> Textabschnitt
+++

Das Missionsdesign ist nicht die starke Seite von Sky Crawlers - Altbewährte Genrestandards bestimmen das Bild der 18 Aufträge.
Das Missionsdesign erweist sich als der phantasieloseste Punkt der Himmelskrauler: Vom normalen Dogfight über Geleitdienste und Foto-Aufträgen bis hin zur unvermeidlichen Beschützer-Mission wird routiniert das Schema F-Programm abgespult. Will man sich das Leben leichter machen, konzentriert man sich einfach auf die mit einem deutlichen »TGT« markierten Hauptziele, dann sind die Missionen noch schneller vorbei - das Spiel ist mit rund sechs Stunden Durchspielzeit aber auch so schon recht kurz. Danach gibt es nur noch höhere Schwierigkeitsgrade sowie die Herausforderung, in jedem Auftrag die Höchstbewertung zu verdienen. Einen Mehrspielermodus gibt es nicht; jedenfalls keinen, der der Rede wert wäre: Ein zweiter Spieler kann zu einer weiteren Wiimote greifen und Bordschütze spielen, aber das ist ungefähr so unterhaltsam wie das Hypnotisieren eines Steins.

+++

> Datenauszug
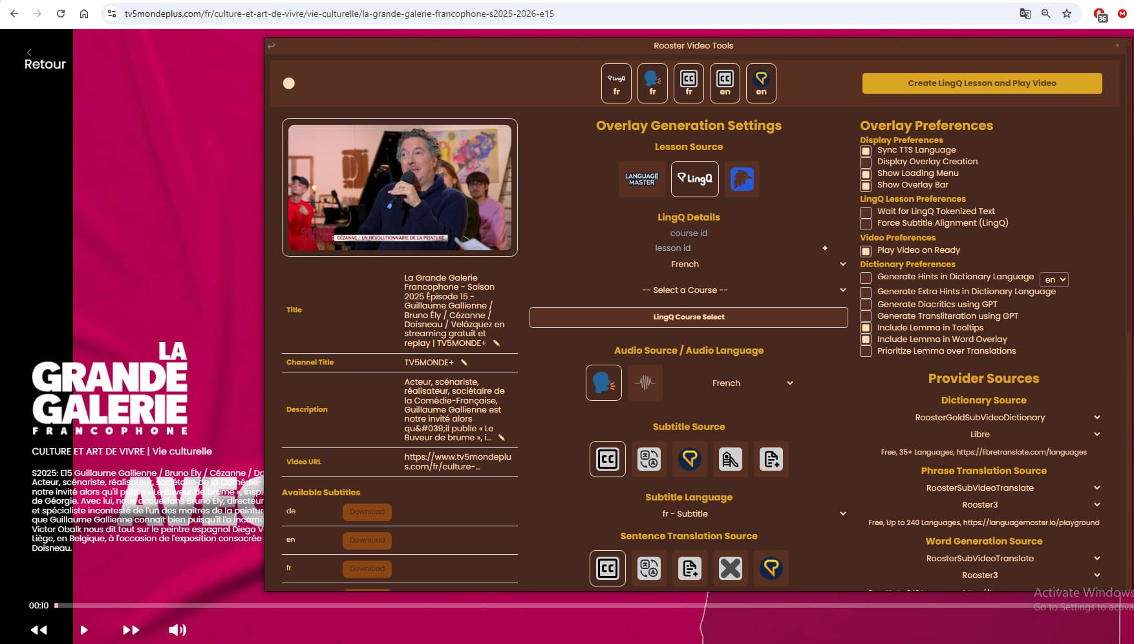The height and width of the screenshot is (644, 1134).
Task: Toggle Play Video on Ready checkbox
Action: [x=866, y=251]
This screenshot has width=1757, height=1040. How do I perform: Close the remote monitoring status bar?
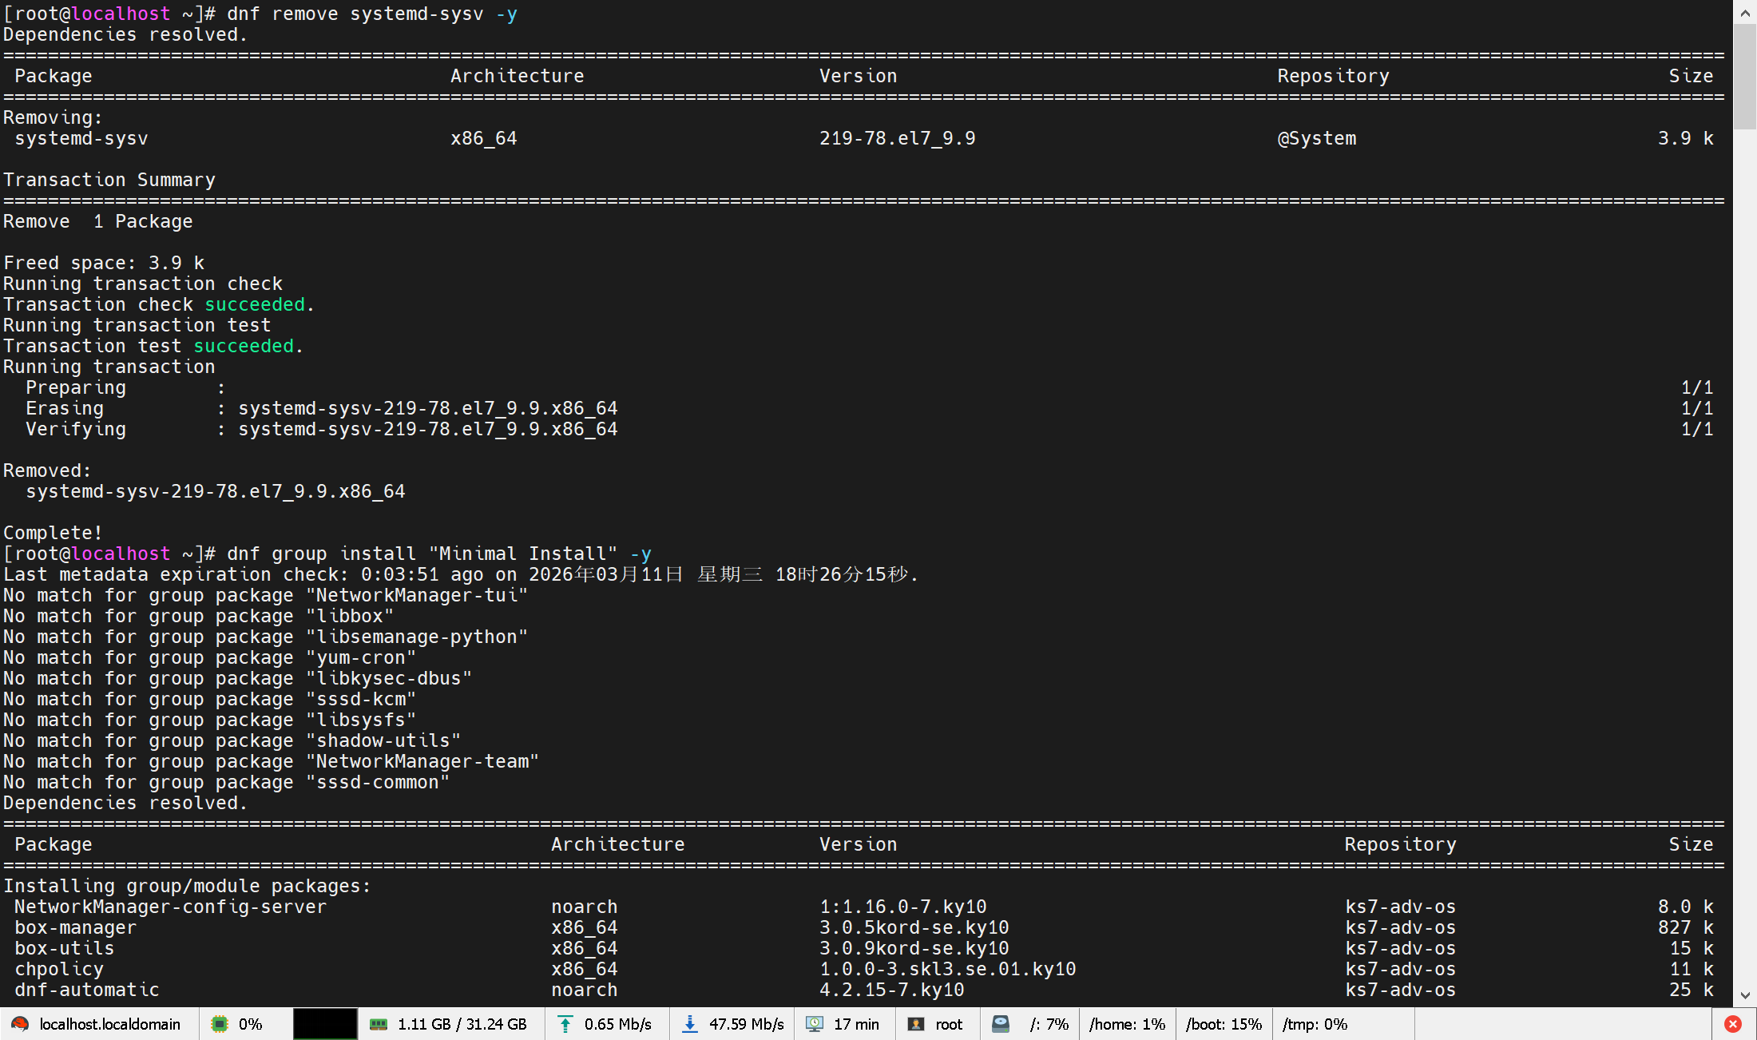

+++

> Aufgabenstellung
Gib an, wie lange das Durchspielen von Sky Crawlers laut dem Textabschnitt ungefähr dauert.

> Lösung
Rund sechs Stunden.